Work instructions: Return every line from the records below with the string "settings".

Collection entries:
----
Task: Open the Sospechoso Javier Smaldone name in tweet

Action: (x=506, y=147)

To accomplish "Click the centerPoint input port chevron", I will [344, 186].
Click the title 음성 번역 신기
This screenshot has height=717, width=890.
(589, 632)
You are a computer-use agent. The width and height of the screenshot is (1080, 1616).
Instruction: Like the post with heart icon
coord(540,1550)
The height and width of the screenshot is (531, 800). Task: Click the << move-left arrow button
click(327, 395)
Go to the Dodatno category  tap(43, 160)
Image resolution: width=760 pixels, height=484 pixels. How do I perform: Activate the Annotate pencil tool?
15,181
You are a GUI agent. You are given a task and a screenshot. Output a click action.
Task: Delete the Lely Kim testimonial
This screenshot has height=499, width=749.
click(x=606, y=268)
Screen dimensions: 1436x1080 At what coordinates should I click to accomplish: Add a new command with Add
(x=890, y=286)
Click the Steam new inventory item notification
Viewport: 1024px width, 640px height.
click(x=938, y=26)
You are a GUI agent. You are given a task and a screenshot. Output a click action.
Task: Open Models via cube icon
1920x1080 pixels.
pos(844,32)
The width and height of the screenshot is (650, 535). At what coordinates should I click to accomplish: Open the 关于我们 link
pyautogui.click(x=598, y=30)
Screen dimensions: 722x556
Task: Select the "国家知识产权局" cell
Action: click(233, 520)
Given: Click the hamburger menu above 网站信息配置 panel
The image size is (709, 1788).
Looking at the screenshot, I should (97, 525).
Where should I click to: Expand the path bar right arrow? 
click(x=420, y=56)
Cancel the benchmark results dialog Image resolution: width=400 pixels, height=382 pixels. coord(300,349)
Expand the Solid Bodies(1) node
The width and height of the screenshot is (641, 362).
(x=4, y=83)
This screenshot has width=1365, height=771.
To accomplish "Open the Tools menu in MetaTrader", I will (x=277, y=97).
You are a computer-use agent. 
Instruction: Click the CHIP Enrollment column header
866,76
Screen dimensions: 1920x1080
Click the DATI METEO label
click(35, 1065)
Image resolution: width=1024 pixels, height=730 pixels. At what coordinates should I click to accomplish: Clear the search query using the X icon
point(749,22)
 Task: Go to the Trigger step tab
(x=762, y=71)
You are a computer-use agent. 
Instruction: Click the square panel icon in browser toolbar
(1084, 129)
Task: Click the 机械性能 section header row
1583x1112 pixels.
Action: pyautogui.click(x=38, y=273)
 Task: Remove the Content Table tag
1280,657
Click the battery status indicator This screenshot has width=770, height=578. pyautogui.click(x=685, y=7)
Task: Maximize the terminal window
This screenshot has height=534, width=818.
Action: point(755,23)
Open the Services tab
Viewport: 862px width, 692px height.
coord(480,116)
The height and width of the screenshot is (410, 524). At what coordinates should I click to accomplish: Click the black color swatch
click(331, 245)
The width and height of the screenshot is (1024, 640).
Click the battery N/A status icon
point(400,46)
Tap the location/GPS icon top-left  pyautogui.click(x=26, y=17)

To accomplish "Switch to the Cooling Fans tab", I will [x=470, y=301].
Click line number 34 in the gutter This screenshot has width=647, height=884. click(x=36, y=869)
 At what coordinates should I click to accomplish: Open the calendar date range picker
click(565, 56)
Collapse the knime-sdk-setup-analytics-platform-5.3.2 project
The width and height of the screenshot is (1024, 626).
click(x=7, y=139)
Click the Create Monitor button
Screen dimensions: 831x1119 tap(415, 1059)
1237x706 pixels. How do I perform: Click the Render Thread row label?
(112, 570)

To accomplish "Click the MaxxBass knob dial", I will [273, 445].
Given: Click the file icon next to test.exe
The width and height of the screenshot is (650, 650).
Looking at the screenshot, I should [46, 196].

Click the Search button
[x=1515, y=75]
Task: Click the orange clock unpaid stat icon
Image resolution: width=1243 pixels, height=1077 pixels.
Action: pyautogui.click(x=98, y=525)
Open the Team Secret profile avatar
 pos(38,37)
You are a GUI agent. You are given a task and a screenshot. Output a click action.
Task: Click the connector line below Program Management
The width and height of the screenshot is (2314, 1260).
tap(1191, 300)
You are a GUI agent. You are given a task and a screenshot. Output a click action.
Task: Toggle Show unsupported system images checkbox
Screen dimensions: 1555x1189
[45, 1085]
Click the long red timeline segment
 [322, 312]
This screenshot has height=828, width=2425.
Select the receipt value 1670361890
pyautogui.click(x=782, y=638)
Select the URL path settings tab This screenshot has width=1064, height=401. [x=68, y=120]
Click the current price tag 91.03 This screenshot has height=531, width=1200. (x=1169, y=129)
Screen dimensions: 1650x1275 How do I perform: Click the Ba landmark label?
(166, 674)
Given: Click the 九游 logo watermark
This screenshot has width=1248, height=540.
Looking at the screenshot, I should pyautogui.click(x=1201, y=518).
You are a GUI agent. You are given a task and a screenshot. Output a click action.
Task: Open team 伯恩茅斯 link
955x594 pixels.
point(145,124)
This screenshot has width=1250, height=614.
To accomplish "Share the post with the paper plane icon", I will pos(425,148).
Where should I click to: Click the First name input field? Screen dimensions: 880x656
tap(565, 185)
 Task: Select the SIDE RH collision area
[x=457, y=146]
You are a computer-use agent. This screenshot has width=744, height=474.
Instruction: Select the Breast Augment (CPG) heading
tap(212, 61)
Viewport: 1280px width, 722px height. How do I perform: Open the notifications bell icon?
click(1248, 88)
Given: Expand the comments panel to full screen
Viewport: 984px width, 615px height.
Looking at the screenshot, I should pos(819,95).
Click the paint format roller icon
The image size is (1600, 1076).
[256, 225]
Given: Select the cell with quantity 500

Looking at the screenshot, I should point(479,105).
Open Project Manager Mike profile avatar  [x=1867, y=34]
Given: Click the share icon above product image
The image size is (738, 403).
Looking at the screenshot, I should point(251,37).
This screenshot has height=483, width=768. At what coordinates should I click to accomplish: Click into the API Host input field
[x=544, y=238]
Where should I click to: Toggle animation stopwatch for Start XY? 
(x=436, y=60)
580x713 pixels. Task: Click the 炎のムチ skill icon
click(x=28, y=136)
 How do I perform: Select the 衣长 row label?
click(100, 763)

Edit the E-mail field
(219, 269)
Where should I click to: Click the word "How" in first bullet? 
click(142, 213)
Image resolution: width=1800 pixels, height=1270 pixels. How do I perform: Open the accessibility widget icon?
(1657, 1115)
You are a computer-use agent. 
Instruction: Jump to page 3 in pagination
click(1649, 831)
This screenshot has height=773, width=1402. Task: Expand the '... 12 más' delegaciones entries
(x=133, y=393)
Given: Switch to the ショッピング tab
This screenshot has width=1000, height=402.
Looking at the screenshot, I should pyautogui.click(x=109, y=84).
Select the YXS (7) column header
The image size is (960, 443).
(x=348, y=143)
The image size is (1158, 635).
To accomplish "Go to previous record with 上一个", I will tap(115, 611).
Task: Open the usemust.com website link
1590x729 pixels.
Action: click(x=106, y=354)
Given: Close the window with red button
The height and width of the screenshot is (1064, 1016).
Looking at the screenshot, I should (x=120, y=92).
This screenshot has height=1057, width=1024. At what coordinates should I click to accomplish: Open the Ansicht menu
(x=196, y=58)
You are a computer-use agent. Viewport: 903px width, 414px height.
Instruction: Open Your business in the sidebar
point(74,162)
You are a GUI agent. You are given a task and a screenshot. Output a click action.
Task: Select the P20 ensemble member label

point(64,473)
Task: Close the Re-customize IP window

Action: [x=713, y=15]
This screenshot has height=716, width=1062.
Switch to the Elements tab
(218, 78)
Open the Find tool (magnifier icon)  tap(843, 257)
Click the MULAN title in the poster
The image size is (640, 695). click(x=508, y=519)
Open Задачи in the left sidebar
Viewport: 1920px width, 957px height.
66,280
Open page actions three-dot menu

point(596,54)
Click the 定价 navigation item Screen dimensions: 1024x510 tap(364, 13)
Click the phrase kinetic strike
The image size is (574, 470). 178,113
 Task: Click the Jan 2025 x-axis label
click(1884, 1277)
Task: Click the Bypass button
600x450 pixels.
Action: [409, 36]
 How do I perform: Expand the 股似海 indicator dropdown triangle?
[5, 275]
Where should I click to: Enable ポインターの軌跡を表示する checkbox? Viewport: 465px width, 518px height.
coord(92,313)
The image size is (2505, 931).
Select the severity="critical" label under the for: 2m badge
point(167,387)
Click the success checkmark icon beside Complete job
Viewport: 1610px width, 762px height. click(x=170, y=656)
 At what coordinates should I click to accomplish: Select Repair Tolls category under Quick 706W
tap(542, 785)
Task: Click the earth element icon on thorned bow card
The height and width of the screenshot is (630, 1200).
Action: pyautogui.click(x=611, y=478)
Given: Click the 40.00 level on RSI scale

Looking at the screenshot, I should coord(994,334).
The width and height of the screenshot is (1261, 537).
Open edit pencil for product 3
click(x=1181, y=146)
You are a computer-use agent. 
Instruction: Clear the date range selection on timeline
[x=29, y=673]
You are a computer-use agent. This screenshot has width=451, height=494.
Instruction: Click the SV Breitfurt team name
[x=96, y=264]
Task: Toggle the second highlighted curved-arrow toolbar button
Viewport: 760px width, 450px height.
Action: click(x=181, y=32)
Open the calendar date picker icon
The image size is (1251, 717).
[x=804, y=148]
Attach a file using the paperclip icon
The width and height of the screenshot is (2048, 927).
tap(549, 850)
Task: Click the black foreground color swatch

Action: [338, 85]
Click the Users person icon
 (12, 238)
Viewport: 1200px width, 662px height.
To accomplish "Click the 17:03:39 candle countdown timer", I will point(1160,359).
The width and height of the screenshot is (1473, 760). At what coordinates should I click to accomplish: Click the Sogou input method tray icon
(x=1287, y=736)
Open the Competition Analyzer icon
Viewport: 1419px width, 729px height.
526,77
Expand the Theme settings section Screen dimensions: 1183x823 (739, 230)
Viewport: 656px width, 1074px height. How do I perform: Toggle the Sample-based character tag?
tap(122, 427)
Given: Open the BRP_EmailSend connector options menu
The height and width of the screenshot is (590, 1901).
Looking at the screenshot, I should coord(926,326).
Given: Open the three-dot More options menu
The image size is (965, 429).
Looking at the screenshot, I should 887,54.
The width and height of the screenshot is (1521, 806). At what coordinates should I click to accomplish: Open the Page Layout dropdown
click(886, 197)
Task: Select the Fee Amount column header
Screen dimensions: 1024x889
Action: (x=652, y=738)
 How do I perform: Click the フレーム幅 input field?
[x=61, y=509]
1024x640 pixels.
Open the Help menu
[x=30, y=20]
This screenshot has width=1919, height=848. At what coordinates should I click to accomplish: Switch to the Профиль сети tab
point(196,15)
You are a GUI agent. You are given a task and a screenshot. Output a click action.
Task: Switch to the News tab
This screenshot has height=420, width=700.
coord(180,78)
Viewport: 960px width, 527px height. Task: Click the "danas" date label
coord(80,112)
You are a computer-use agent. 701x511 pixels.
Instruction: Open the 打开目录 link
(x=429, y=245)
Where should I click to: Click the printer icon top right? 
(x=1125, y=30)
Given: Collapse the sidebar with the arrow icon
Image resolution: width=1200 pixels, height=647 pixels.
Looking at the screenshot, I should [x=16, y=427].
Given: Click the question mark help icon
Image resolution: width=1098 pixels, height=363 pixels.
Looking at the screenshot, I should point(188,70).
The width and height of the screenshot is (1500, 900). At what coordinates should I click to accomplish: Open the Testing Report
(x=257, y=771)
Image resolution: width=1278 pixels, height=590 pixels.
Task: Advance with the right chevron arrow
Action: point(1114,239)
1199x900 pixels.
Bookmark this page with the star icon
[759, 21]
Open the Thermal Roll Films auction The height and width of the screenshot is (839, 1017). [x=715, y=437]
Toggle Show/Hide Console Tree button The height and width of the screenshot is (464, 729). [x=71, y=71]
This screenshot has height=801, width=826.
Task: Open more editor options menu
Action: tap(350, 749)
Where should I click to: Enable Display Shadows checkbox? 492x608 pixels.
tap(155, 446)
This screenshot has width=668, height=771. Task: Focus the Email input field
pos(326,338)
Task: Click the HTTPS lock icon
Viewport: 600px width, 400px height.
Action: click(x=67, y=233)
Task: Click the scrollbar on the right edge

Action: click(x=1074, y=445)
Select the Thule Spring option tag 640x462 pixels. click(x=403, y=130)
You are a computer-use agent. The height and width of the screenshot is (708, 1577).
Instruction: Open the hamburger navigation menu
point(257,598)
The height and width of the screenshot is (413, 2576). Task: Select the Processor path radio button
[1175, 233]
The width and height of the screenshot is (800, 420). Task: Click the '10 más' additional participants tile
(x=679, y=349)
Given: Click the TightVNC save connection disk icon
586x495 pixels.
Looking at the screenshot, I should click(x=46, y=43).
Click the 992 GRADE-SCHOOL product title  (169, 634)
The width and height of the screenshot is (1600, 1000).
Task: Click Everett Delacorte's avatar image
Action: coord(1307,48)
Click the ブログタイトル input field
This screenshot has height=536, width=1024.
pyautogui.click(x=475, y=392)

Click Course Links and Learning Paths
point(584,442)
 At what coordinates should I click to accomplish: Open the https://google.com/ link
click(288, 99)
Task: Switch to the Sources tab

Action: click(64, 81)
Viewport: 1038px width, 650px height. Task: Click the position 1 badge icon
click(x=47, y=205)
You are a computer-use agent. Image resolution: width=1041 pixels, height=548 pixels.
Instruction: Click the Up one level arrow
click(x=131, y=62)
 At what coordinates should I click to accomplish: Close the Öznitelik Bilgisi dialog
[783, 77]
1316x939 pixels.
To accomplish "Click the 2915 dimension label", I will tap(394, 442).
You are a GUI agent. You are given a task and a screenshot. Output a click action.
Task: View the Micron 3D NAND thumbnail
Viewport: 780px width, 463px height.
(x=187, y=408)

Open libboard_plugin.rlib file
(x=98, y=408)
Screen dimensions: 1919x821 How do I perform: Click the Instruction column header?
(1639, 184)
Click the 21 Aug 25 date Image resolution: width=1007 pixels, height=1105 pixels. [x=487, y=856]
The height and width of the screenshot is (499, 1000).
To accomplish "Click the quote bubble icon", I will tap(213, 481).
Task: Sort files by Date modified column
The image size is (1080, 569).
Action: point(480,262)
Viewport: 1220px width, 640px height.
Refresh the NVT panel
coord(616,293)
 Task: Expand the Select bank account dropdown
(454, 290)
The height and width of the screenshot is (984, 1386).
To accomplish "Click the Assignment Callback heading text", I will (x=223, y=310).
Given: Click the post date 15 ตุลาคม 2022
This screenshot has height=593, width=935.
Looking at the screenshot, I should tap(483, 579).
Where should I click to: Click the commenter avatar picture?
----
Output:
Select the URL path settings tab This screenshot has width=1064, height=401. [x=68, y=120]
Expand the Theme settings section Screen dimensions: 1183x823 (739, 230)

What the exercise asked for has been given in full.